The boulder was almost upon him, its massive shadow swallowing him whole, the heat of its friction a searing presence on his skin.
Now, a voice in his head, calm and sure, whispered.
He brought his sword up. It was not a desperate, powerful swing. It was an impossibly clean, upward arc, a single, perfect line of fire drawn against the descending darkness.
The flaming blade met the colossal rock. There was no explosion. No deafening crash. The boulder simply… split. A clean, perfect fissure, cauterized by the intense heat, ran through its center. The two massive halves, their momentum broken, fell harmlessly to the ground on either side of him with a heavy, earth-shaking thud.
Raito stood in the middle, untouched, and exhaled, a small plume of steam rising from his lips in the sudden, cool air.
“Wha—?” Jin could only stare, his mind unable to process what he had just witnessed.
But Raito wasn’t done.
With a casual flick of his wrist, a small, almost insignificant ember of fire detached itself from the tip of his energy blade. It flew through the air, not with the raw, chaotic power of a fireball, but with the speed and precision of a hummingbird.
It struck its target. The amber-colored jade on Jin’s hip flashed once, violently, and then went dark, a spiderweb of black, ugly cracks spreading across its surface as the last of its power dissipated into a wisp of foul-smelling smoke.
“You…!” Jin’s voice was a raw, furious scream.

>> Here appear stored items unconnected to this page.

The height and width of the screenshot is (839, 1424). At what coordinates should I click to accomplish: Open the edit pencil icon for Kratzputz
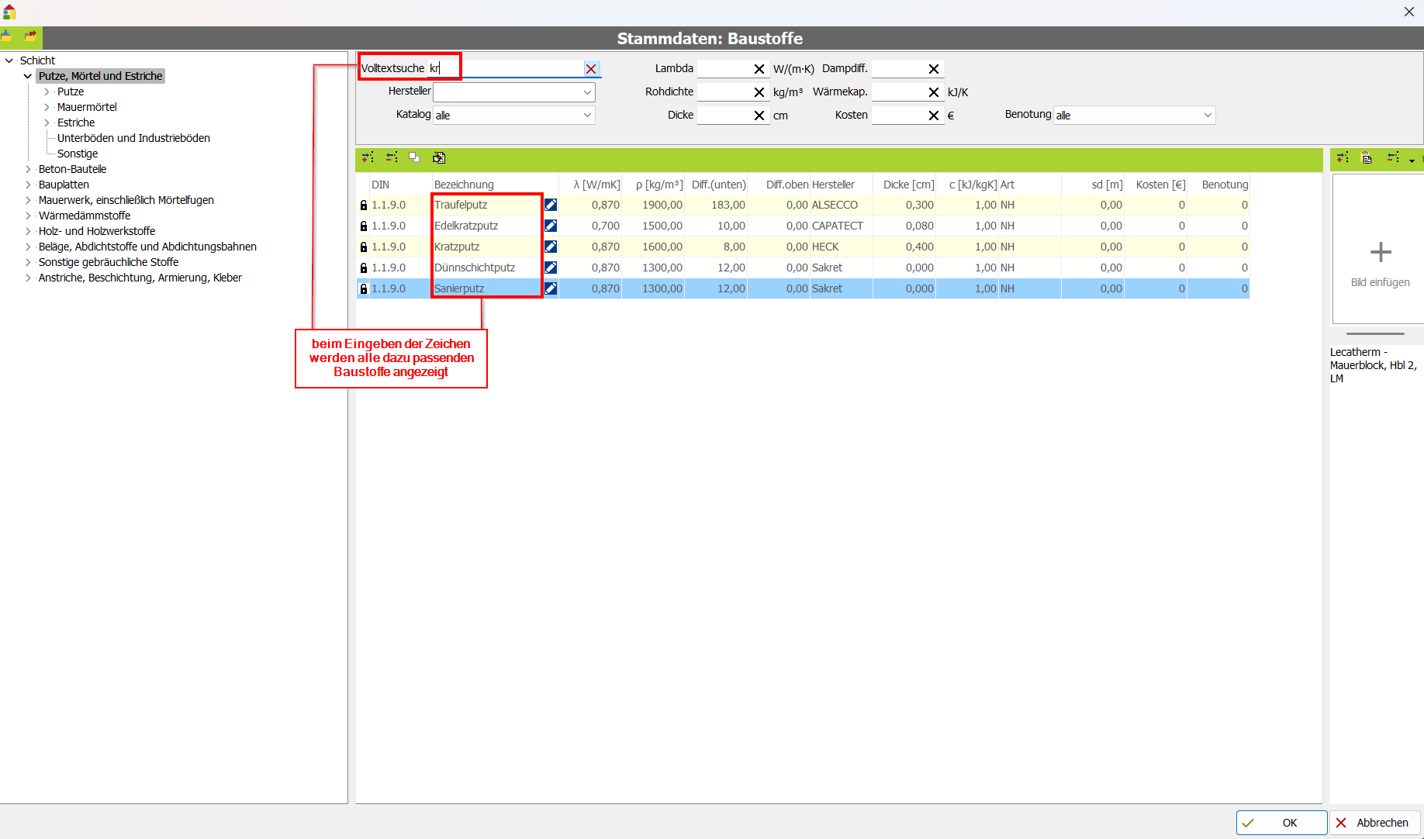[x=551, y=247]
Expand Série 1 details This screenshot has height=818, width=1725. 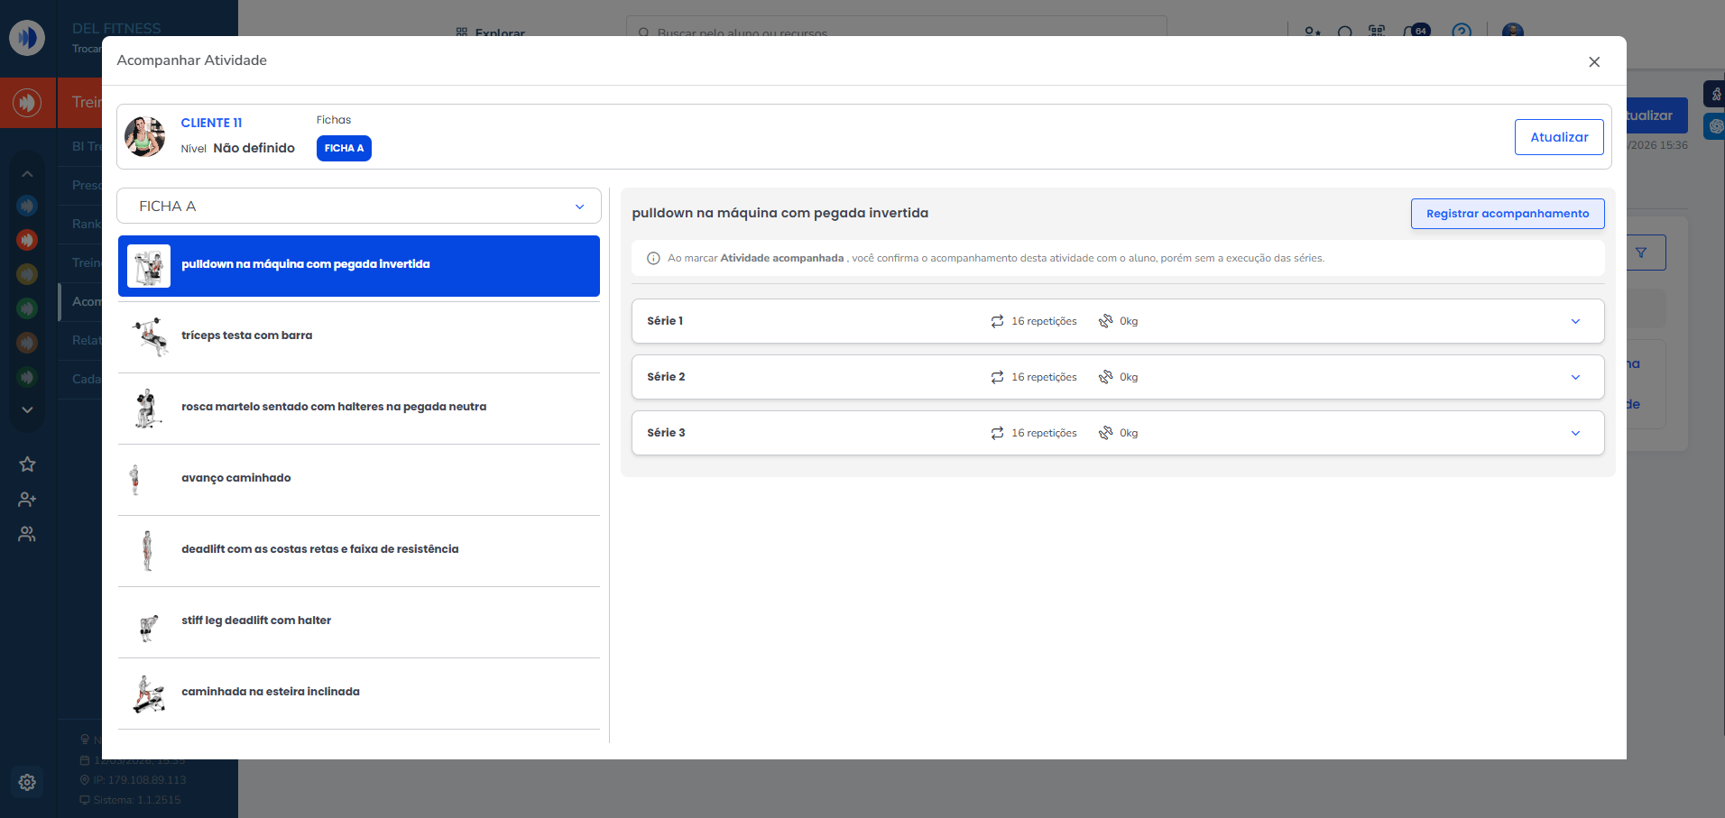(x=1575, y=322)
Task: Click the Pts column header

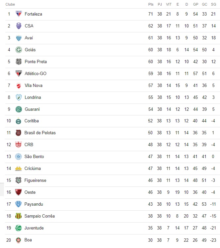Action: click(151, 4)

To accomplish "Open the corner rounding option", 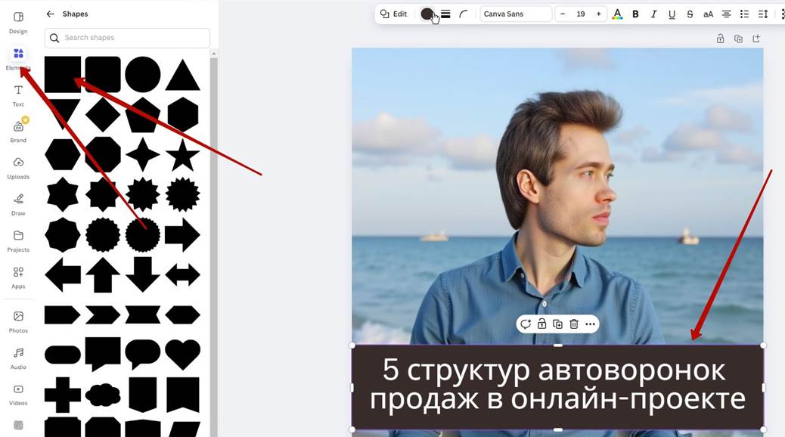I will coord(464,14).
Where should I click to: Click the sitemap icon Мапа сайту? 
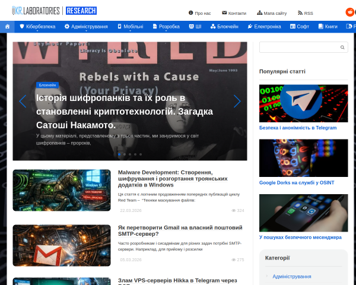pos(259,13)
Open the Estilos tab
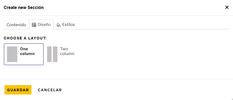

His trump card, his secret weapon, his very connection to the power he served… it was gone. No more assassin’s tactics. No more Core-fueled power. All he had left was his rage.
He charged, a wild, desperate assault, his poison-tipped dagger held in a clumsy, white-knuckled grip. He was no longer a predator. He was just a man, desperate and broken. And that made him an even easier target.
Raito moved, his own movements now a calm, efficient dance. He sidestepped the wild, telegraphed lunge, and with a single, precise strike to the temple with the flat of his heavy sword, the fight was over.
Jin’s eyes rolled back in his head, and he collapsed to the ground, an unconscious, discarded puppet whose strings had finally been cut.
The winner was Raito.
The strength, the focus, the impossible clarity that had filled him, seemed to drain from his body all at once. The blade of fire retracted, the crimson light in his eyes faded, and the exhaustion, a deep, bone-weary thing he had been holding at bay for days, finally crashed down on him.
He stumbled over to a nearby tree and slumped against its trunk, his heavy wooden sword falling to the ground beside him with a soft thud. He looked out through the trees, at the distant, chaotic sounds of the main battle, at the smoke and the screams, and a small, tired, and utterly confident smile touched his lips.
I hope Yukari doesn’t find me here, he thought, his eyelids growing heavy. He was far more concerned about the lecture he would get for his recklessness, and his own profound lack of sleep, than he was for his fiancée’s safety.
He had no doubt. She would win.
And with that final, simple, and absolute belief, Raito closed his eyes and, with a smile on his face, fell into a deep, dreamless, and much-deserved sleep.